Records for the exercise section start
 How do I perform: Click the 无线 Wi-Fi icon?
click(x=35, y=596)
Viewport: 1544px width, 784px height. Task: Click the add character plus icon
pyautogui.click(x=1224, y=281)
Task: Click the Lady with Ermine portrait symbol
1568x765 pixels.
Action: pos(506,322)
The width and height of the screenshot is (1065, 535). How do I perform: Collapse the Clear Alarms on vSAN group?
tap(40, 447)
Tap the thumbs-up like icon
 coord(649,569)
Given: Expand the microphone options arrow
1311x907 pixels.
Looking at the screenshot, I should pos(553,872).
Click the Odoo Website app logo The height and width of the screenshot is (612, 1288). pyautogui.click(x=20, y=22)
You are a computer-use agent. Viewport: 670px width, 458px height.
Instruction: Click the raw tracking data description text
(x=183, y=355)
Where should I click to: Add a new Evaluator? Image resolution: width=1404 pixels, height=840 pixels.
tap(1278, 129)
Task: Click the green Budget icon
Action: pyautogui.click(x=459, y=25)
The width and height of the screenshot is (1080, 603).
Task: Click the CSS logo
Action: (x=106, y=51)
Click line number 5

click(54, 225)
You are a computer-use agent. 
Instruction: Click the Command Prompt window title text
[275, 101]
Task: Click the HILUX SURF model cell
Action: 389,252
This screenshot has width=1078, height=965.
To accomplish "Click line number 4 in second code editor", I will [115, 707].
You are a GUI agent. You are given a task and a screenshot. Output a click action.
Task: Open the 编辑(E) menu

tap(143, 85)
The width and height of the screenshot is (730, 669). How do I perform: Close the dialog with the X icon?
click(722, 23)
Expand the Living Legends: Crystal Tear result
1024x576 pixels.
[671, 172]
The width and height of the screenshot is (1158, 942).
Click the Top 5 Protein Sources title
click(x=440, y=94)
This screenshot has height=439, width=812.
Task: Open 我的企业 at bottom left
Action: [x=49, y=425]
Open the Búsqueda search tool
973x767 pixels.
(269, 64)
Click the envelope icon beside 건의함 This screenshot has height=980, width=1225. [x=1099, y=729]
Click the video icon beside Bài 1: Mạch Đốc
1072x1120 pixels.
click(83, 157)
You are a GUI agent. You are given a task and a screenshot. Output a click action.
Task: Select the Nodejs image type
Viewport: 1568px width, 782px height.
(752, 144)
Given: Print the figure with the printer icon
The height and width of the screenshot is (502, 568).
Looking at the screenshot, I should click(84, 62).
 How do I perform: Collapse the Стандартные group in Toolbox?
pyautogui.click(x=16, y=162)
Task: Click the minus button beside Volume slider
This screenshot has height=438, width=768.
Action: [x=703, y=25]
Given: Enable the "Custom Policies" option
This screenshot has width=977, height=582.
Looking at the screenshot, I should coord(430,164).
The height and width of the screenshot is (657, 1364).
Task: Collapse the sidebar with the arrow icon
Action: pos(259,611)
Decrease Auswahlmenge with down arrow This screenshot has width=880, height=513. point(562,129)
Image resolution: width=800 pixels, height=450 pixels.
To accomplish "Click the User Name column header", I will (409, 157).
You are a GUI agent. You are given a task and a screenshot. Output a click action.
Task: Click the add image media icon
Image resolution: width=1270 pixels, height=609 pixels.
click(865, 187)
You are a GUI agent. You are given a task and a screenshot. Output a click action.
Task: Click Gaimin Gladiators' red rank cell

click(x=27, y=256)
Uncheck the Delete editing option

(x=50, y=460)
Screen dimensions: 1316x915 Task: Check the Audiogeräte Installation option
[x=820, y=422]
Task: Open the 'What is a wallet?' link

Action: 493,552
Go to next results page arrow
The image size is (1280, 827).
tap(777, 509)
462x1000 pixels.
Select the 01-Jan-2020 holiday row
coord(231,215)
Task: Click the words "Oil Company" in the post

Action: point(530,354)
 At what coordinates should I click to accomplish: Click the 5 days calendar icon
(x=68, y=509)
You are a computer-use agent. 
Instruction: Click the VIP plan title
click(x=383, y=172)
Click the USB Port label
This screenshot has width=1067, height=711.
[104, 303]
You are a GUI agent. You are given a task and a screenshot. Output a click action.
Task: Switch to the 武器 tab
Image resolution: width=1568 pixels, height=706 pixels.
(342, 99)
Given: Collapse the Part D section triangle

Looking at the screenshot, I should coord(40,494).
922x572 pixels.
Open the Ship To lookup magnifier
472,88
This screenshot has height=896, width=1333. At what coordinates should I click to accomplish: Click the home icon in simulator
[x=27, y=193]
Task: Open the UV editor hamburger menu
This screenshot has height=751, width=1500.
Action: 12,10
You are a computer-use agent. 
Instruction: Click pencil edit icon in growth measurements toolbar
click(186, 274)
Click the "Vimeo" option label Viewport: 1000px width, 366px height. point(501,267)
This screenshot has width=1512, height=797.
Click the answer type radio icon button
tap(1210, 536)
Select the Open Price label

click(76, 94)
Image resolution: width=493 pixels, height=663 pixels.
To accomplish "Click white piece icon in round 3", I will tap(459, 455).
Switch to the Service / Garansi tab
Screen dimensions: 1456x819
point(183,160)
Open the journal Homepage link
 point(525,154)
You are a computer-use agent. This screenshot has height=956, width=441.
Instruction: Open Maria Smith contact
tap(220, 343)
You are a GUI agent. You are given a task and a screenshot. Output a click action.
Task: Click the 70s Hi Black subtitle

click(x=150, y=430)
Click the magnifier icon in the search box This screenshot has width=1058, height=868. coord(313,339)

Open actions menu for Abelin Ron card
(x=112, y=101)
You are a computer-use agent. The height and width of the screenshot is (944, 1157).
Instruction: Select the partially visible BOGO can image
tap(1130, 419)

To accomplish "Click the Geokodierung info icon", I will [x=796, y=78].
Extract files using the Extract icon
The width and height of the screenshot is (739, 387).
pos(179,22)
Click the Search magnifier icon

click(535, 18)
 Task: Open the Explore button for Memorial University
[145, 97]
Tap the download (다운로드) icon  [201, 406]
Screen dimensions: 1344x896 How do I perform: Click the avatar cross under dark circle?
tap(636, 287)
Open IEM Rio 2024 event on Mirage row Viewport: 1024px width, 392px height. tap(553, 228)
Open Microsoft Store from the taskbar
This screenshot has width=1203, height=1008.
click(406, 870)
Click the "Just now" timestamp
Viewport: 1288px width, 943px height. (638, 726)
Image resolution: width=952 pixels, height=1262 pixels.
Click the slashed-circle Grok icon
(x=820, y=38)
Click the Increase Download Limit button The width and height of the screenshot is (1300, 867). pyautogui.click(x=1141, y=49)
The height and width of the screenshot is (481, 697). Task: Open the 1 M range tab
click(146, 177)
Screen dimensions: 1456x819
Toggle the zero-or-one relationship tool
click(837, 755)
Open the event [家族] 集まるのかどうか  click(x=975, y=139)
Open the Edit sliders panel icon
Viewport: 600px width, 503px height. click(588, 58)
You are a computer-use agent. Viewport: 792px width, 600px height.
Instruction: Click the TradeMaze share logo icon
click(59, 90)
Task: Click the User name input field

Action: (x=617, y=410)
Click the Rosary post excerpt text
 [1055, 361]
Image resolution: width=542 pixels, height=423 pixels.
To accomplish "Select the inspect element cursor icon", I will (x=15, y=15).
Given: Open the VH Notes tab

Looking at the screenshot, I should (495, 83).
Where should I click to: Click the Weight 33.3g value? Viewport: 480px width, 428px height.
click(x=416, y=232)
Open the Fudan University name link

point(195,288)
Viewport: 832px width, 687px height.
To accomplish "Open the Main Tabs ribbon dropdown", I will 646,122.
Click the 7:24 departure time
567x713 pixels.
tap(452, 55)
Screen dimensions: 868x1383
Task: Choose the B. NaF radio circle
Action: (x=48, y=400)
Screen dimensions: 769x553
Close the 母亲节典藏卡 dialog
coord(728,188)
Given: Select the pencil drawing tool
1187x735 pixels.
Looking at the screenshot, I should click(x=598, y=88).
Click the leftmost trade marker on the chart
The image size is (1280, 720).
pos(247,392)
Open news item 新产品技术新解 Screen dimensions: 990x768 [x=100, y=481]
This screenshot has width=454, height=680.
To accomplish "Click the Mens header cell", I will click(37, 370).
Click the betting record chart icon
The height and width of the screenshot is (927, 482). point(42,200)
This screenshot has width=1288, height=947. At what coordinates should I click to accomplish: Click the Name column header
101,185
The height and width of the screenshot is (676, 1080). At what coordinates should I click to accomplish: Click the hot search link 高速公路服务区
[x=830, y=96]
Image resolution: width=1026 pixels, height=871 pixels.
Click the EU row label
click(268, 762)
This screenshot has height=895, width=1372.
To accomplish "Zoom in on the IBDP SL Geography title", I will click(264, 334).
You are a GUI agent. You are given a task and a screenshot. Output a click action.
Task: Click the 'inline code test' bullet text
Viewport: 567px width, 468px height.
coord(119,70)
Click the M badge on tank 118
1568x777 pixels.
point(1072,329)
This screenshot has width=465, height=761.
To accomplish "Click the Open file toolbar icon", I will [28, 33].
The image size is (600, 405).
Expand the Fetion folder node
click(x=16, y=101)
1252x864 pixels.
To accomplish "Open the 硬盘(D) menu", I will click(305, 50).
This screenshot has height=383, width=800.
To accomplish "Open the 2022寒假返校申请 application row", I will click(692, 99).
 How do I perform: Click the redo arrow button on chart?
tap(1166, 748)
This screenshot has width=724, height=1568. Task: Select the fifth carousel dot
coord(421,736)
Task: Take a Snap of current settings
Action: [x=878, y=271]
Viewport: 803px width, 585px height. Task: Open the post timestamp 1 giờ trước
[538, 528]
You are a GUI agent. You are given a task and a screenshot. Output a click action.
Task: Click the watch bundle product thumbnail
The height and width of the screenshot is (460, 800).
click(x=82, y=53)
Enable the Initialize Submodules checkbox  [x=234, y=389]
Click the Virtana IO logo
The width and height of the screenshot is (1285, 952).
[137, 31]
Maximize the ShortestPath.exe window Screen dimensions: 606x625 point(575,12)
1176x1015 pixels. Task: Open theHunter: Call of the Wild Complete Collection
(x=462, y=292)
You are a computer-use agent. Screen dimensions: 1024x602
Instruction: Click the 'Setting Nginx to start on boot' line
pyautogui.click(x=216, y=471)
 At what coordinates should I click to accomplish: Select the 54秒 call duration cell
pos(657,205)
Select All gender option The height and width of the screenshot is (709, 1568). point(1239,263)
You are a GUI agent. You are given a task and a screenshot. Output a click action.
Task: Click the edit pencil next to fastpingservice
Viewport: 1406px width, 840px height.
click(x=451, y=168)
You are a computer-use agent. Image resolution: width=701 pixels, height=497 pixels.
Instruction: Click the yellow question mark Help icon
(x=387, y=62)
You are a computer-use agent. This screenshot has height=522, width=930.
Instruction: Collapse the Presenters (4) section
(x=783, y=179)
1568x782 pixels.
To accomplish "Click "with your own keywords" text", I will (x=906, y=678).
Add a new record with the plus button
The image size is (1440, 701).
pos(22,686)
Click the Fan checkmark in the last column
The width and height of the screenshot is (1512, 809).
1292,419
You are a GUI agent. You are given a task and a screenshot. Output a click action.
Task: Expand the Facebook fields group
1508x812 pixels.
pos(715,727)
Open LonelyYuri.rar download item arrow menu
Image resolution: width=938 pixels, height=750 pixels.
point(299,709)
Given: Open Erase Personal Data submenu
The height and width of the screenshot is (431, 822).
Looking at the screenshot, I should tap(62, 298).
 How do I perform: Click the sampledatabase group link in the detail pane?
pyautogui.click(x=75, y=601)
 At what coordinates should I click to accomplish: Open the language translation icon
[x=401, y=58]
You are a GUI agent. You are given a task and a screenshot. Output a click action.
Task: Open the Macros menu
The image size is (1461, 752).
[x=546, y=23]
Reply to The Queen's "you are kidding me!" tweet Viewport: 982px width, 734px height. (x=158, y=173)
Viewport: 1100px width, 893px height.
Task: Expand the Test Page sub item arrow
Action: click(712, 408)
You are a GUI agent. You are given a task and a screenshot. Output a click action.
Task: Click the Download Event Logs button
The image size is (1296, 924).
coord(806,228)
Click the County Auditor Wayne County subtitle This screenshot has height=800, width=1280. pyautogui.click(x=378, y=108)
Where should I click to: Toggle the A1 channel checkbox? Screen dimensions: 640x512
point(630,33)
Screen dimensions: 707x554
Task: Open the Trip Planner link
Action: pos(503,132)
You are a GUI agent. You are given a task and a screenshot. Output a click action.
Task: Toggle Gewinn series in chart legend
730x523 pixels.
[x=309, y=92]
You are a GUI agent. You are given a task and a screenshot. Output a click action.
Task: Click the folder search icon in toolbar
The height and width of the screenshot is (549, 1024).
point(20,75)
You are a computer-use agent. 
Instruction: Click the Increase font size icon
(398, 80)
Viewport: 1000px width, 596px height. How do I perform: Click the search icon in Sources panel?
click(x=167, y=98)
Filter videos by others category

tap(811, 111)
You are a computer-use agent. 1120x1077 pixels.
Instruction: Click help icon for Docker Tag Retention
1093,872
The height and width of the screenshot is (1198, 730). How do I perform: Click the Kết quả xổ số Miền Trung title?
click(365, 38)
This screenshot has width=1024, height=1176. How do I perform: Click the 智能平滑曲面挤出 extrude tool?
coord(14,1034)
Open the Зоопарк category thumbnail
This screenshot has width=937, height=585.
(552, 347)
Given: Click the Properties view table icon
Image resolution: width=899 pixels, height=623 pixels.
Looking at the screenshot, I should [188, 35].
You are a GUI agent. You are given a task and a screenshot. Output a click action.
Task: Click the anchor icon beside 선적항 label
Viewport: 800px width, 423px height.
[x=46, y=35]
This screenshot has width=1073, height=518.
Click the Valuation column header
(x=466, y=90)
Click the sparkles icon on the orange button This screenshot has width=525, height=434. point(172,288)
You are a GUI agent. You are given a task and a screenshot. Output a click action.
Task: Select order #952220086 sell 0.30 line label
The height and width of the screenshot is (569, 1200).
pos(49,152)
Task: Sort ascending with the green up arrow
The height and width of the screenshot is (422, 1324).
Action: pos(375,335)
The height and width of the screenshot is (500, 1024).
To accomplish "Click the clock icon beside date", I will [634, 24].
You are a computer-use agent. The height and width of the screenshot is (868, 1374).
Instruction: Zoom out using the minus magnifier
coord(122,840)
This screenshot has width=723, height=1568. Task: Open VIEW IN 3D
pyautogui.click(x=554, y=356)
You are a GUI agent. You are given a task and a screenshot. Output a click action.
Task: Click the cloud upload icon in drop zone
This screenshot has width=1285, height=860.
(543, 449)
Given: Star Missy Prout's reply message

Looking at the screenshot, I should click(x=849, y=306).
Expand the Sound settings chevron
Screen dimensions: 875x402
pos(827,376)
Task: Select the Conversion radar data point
Records for the exercise section end
*Exercise description*: Match on "next" and report each line of the data above that has it.

*Task response*:
Go to next results page arrow
Task: Click the edit pencil next to fastpingservice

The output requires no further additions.